» **What you need to do**: Up through the line that contains "Viewport: 1568px width, 736px height.", retype the entries exactly, beginning at the very first line.

(Records contained in a dataset)

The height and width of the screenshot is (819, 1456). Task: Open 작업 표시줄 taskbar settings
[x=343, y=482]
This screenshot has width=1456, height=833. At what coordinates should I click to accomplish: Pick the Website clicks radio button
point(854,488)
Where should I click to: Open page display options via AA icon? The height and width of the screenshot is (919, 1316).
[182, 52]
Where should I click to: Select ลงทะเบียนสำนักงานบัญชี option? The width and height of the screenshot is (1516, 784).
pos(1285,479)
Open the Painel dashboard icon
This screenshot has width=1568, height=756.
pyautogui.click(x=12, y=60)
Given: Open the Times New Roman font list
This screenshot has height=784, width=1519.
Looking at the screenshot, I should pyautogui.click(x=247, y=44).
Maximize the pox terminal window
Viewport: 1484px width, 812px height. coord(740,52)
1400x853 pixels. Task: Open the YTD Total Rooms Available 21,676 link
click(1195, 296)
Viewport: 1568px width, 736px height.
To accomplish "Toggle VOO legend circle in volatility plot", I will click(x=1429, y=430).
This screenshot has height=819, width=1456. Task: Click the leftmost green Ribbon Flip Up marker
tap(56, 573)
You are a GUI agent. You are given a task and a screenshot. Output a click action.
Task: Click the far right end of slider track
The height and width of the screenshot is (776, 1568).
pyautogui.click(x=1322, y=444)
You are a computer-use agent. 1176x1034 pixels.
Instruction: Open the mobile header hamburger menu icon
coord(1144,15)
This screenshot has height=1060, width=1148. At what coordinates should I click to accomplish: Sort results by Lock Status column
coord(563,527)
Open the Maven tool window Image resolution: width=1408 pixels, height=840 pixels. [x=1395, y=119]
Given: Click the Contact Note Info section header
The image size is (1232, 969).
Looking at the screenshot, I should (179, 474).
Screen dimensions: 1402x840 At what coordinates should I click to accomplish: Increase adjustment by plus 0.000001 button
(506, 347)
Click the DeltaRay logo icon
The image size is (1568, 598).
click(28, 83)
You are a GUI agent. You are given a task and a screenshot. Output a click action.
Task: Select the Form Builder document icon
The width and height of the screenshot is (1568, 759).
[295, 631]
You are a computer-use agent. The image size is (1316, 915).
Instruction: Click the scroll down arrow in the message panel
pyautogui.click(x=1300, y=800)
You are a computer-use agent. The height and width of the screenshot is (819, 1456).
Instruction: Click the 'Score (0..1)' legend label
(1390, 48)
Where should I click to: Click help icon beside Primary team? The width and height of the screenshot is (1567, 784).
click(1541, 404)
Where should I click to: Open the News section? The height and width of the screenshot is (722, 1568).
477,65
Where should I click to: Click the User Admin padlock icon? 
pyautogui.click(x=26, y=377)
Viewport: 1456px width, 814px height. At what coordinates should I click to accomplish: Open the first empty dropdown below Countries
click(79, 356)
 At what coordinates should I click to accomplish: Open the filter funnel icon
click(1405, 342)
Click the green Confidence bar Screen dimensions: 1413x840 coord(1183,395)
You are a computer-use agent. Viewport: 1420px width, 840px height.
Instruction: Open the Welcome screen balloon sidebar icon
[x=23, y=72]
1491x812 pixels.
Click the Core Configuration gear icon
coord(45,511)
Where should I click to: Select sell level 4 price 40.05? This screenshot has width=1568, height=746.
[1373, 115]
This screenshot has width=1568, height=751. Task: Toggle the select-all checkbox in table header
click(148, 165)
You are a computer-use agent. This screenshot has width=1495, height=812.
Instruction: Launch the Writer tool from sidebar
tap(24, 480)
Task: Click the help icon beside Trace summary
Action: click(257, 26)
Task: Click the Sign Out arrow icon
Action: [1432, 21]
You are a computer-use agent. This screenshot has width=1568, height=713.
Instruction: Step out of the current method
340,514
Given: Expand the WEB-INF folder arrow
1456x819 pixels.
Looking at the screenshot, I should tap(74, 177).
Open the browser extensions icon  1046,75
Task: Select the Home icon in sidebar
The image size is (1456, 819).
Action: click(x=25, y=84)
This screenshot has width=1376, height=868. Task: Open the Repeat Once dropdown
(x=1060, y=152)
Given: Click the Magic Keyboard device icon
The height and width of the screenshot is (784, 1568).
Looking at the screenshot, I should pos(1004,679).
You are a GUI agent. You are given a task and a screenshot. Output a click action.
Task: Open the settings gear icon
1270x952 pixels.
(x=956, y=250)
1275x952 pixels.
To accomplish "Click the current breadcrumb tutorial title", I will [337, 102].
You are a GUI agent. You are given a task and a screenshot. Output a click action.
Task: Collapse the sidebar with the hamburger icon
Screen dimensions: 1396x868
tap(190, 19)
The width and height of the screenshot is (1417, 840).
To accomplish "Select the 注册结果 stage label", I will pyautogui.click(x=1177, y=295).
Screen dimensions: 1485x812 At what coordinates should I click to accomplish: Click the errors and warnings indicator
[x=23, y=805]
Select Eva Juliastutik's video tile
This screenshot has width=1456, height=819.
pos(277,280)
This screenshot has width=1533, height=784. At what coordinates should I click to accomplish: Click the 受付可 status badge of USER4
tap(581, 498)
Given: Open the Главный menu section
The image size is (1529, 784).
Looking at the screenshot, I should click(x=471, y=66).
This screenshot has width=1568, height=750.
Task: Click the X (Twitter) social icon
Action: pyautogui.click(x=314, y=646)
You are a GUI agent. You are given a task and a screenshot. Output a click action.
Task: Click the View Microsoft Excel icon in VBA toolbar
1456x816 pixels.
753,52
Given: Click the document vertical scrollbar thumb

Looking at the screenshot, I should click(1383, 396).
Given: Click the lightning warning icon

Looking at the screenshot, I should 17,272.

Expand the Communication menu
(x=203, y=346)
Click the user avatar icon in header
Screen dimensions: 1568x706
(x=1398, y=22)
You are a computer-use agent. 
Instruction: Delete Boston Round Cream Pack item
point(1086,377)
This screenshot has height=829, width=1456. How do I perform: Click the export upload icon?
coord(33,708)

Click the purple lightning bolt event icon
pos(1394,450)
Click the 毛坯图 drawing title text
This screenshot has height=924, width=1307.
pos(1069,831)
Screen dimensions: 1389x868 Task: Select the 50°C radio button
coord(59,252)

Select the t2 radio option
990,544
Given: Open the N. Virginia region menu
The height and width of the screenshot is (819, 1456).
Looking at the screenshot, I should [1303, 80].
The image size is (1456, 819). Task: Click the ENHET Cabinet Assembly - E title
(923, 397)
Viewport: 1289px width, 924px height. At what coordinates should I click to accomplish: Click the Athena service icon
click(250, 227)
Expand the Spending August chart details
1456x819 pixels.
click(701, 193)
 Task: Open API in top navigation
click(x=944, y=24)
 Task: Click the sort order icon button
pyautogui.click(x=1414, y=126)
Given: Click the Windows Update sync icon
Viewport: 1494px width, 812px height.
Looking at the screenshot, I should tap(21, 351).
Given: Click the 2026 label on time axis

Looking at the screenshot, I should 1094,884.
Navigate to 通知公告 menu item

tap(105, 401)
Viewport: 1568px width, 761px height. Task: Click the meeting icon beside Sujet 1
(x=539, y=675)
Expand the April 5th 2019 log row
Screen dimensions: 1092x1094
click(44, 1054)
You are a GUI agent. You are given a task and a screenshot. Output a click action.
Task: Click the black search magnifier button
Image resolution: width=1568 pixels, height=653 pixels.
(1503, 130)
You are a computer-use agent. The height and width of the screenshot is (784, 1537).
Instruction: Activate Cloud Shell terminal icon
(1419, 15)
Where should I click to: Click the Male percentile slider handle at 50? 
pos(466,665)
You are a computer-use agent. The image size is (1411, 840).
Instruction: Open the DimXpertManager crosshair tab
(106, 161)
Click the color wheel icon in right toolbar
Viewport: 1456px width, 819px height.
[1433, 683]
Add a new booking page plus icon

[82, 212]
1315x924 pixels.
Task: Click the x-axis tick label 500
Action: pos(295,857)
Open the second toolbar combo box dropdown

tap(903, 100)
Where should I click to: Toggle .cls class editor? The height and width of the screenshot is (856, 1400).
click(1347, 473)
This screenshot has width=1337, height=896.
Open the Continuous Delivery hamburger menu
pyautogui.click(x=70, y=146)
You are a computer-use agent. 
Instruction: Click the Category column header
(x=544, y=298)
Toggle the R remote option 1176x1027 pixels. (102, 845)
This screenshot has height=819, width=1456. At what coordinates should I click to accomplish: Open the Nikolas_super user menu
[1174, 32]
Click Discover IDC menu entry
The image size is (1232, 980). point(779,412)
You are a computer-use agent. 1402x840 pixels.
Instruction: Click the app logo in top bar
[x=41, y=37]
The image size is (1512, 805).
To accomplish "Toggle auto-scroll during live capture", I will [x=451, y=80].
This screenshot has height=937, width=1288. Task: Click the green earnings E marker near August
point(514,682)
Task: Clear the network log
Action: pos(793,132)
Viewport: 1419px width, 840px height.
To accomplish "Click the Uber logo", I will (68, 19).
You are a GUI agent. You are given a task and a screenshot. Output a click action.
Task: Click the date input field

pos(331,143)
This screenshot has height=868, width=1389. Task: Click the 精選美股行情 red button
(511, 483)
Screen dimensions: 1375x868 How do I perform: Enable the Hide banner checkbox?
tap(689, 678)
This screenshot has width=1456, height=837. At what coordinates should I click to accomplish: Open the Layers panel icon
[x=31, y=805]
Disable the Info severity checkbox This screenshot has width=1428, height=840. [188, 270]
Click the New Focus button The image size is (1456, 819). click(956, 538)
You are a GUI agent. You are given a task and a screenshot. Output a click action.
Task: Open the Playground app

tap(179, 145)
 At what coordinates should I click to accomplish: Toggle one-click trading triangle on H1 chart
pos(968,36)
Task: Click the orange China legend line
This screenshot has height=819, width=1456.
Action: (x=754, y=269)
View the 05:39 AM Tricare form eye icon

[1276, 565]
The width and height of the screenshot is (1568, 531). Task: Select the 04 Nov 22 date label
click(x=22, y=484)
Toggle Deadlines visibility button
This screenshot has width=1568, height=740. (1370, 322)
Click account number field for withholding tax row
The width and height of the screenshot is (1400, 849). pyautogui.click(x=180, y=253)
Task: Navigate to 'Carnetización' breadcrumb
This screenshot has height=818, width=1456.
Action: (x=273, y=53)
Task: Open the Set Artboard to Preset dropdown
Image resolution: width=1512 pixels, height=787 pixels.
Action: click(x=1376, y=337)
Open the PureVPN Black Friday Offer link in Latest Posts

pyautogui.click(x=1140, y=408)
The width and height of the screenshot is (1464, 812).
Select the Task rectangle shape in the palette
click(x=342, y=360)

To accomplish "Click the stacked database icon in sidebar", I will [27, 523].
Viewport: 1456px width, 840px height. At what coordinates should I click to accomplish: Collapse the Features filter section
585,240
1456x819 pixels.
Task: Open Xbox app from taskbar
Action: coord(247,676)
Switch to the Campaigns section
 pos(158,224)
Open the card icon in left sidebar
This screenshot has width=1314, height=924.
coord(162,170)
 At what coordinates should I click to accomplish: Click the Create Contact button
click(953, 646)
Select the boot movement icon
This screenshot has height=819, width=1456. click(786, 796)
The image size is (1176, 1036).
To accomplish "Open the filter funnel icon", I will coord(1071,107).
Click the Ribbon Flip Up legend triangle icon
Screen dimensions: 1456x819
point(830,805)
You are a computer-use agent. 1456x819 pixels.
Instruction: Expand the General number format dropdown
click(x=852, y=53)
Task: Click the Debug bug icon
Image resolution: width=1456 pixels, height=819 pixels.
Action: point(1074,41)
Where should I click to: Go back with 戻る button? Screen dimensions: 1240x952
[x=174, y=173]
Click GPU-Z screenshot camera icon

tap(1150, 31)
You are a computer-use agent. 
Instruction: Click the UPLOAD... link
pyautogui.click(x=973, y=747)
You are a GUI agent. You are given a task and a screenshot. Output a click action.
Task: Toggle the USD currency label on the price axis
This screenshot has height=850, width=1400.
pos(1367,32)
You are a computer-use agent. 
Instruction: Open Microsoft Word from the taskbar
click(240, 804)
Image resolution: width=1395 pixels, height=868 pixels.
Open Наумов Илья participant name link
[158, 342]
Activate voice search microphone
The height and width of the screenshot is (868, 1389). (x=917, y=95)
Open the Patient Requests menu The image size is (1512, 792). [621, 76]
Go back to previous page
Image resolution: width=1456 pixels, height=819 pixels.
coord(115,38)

» **Task result**:
The height and width of the screenshot is (819, 1456). Task: Open 작업 표시줄 taskbar settings
[x=343, y=482]
This screenshot has width=1456, height=833. At what coordinates should I click to accomplish: Pick the Website clicks radio button
point(854,488)
Where should I click to: Open page display options via AA icon? The height and width of the screenshot is (919, 1316).
[182, 52]
Where should I click to: Select ลงทะเบียนสำนักงานบัญชี option? The width and height of the screenshot is (1516, 784).
pos(1285,479)
Open the Painel dashboard icon
This screenshot has width=1568, height=756.
pyautogui.click(x=12, y=60)
Given: Open the Times New Roman font list
This screenshot has height=784, width=1519.
Looking at the screenshot, I should pyautogui.click(x=247, y=44).
Maximize the pox terminal window
Viewport: 1484px width, 812px height. coord(740,52)
1400x853 pixels. Task: Open the YTD Total Rooms Available 21,676 link
click(1195, 296)
Viewport: 1568px width, 736px height.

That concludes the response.